3 Background: Oncologists face challenges associated with increasing cost and medical complexity. The Dana-Farber Cancer Institute (DFCI) has created a customized clinical pathways program that seeks to prospectively support and guide medical decision-making across our network. It also allows the Institute to track and learn from the medical decisions made. We have analyzed cost and outcomes data from before and after the implementation of Dana-Farber Pathways in our thoracic oncology program. Methods: Our lung cancer group created a customized clinical pathway for the treatment of non-small cell lung cancer (NSCLC). We partnered with Via Oncology to provide a web-based platform for real-time pathway navigation and post-treatment data aggregation. DFCI Pathways for NSCLC went live in January 2014. We identified all patients who were diagnosed with and treated for stage IV NSCLC in 2012 (pre-pathways) and 2014 (post-pathways). Demographics, clinical characteristics, treatments, and clinical outcomes were captured. Costs of care for each patient were determined for one year from the time of diagnosis. Results: We identified a total of 160 Stage IV NSCLC patients diagnosed in 2012, and 210 patients diagnosed in 2014. The pretreatment group had more women (61% vs. 50%) but was otherwise similarly matched in terms of smoking status and presence of targetable changes in EGFR and ALK. The total 12-month cost of care (adjusted for age, sex, race, distance to DFCI, clinical trial enrollment, and EGFR and ALK status) demonstrated a $15,013 savings after the implementation of pathways ($67,050 pre, $52,037 post).

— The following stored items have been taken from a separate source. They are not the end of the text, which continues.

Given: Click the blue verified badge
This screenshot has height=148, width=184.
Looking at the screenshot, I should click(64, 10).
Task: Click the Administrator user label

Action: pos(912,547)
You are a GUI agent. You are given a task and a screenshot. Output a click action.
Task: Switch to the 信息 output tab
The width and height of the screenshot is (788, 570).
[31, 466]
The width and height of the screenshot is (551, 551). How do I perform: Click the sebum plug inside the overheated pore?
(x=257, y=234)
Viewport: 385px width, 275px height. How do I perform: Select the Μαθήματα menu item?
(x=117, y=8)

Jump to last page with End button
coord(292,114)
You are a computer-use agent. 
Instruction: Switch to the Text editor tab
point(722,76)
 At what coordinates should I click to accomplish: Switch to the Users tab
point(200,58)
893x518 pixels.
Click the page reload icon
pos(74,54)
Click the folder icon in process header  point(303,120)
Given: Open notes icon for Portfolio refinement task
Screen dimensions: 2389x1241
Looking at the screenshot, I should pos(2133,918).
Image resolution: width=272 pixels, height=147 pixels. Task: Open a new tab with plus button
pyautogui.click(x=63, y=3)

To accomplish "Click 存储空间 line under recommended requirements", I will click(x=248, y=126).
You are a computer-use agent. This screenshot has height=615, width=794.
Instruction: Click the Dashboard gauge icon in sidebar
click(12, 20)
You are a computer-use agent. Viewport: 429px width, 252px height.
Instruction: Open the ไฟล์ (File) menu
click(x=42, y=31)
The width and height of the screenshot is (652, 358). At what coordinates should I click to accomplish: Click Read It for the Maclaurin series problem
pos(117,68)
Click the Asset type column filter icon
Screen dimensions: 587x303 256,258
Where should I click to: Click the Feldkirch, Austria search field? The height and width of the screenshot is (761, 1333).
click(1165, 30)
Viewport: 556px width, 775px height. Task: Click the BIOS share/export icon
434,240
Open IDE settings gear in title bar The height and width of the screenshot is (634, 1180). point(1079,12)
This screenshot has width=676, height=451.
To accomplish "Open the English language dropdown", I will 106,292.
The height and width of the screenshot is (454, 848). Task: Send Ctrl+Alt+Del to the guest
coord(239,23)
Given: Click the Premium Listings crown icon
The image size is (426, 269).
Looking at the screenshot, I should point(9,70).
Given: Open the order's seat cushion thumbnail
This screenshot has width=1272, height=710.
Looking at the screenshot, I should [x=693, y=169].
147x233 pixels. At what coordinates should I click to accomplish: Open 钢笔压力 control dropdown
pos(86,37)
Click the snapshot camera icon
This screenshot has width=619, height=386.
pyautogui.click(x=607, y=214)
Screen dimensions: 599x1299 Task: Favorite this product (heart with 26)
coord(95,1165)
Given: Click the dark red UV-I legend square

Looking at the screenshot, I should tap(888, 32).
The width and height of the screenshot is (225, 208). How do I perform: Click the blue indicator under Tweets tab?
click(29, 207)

Clinical outcomes were not compromised, with no significant difference in median overall survival (10.7 months pre, 11.2 months post; p = 0.08). Conclusions: In an era where comparative outcomes analysis and value assessment are increasingly important, the implementation of a clinical pathways program can provide a means to harness and deploy institutional expertise and track and learn from care decisions. Patients treated after the implementation of a clinical pathways program in lung cancer saw preserved clinical outcomes and a significant decrease in cost of care.